Les mouvements et les actions sont très intuitifs, surtout depuis le remaniement du  système de couverture de la série

Une liberté qui se ressent même dans le gameplay du jeu. Si la saga Uncharted a toujours privilégié deux types d’approches, agressive ou subtile, Uncharted 4 propose désormais un mode de furtivité plus poussé. Fini, les mouvements hasardeux pour aborder un ennemi et espérer qu’il ne donne pas l’alerte à la dernière seconde, chaque adversaire dispose de 3 niveaux d’états dont l’icône apparaît au-dessus de sa tête. Le premier stade correspond à la situation standard, et représente une jauge blanche qui se charge au fur et à mesure que vous êtes dans le champ de vision du PNJ. Une fois remplie, vous avez attiré son attention et ce dernier deviendra suspicieux, changeant ainsi sa routine et se mettant à votre recherche. Vous pouvez très bien en finir en le tuant ou en vous cachant le plus longtemps possible dans les hautes herbes, le plus discrètement permis, mais en cas d’erreur, vous êtes définitivement repéré (état rouge) et devrez en découdre avec les hordes d’antagonistes traditionnels de la saga.

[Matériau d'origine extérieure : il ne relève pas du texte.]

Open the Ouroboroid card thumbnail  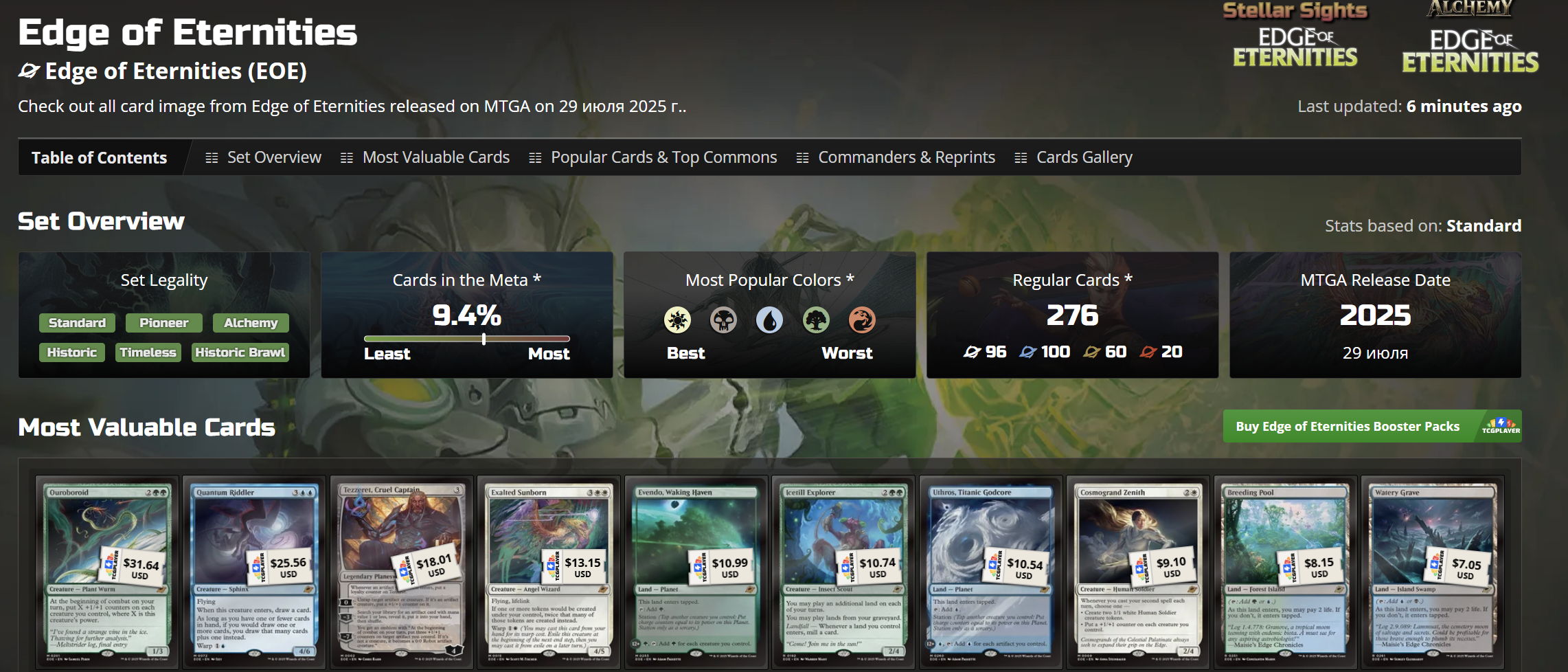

Pour le pallier, vous pourrez organiser vos intrusions dans les bases ennemies à coup de marquage. Nathan est capable dans ce nouvel opus de baliser chaque adversaire, permettant ainsi de suivre leurs différents parcours, à l’instar des Metal Gear Solid, Splinter Cell, Hitman et autres titres favorisant l’infiltration dans leur gameplay. Un outil fort pratique, utilisable en appuyant sur L2+L3, et qui n’est bien évidemment pas obligatoire. Néanmoins, pour avoir pu essayer tous les niveaux de difficulté, je vous conseille fortement d’y avoir recours de temps à autre, à cause de l’intelligence artificielle. La séquence de combats proposée fut bien trop courte pour avoir un quelconque avis personnel, même partiel, mais les ennemis semblent avoir un regain d’audace. À voir donc sur la version définitive.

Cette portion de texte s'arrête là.